Yapılacak İşler:
a – Karar metninde "4. Hukuk Dairesi" ile başlayıp "incelenerek gereği görüşüldü." ile biten bölümü, "manevi tazminat" yerine "maddi tazminat" koyarak yeniden yazın.
b – Karar metnine göre aşağıdaki soruları yanıtlayın.
(i) Dilekçe hangi tarihte verilmiştir?
(ii) Davanın reddine dair karar hangi tarihlidir?
(iii) Karar hangi daireye aittir?

Sayfa Metni:
4. Hukuk Dairesi 2013/2423 E. , 2013/20280 K.
"İçtihat Metni"MAHKEMESİ :Asliye Hukuk Mahkemesi
Davacı ... vekili Avukat ... tarafından, davalılar ... vd. aleyhine 10/06/2011 gününde verilen dilekçe ile manevi tazminat istenmesi üzerine mahkemece yapılan yargılama sonunda; davanın reddine dair verilen 03/04/2012 günlü kararın Yargıtay’ca incelenmesi davacı ile davalılardan ... ve .... San. Tic. A.Ş. vekilleri tarafından süresi içinde istenilmekle temyiz dilekçelerinin kabulüne karar verildikten sonra tetkik hakimi tarafından hazırlanan rapor ile dosya içerisindeki kağıtlar incelenerek gereği görüşüldü.
1-Dosyadaki yazılara, kararın dayandığı kanıtlarla yasaya uygun gerektirici nedenlere göre davacının, davalı ...’ya yönelik temyiz itirazları reddedilmelidir.

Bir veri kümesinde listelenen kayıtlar
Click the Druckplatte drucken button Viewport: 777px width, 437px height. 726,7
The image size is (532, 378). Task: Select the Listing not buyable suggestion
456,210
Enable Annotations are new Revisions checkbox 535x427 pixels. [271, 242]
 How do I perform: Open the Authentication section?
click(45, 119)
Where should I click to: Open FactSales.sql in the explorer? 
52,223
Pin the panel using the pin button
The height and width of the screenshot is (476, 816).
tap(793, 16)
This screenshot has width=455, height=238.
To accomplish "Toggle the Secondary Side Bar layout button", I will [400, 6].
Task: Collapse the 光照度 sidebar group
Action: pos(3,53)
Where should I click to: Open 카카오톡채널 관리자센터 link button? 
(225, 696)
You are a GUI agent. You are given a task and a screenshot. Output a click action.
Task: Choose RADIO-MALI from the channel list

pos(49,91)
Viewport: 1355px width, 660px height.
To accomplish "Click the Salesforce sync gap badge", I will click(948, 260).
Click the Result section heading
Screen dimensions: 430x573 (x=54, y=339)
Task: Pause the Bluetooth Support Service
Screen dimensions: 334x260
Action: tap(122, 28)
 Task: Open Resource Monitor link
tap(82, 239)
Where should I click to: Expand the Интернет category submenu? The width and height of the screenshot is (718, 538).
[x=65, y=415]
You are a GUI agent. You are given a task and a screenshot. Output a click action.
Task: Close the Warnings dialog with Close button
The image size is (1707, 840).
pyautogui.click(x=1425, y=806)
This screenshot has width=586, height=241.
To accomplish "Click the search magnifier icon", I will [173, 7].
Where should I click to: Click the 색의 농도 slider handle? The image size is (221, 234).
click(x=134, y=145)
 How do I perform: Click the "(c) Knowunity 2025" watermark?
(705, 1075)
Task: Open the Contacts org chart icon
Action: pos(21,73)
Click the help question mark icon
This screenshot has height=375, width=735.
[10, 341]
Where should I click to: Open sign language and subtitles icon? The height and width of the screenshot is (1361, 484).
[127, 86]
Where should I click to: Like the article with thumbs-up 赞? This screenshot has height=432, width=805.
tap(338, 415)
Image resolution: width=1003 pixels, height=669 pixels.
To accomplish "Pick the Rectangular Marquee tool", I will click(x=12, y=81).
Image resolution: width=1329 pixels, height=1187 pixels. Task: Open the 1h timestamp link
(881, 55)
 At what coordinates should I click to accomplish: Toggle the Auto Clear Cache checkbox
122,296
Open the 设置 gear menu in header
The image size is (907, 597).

Alıştırma Çözümleri:
a –
4. Hukuk Dairesi 2013/2423 E. , 2013/20280 K.
"İçtihat Metni"MAHKEMESİ :Asliye Hukuk Mahkemesi
Davacı ... vekili Avukat ... tarafından, davalılar ... vd. aleyhine 10/06/2011 gününde verilen dilekçe ile maddi tazminat istenmesi üzerine mahkemece yapılan yargılama sonunda; davanın reddine dair verilen 03/04/2012 günlü kararın Yargıtay’ca incelenmesi davacı ile davalılardan ... ve .... San. Tic. A.Ş. vekilleri tarafından süresi içinde istenilmekle temyiz dilekçelerinin kabulüne karar verildikten sonra tetkik hakimi tarafından hazırlanan rapor ile dosya içerisindeki kağıtlar incelenerek gereği görüşüldü.

b –
(i) 10/06/2011
(ii) 03/04/2012
(iii) 4. Hukuk Dairesi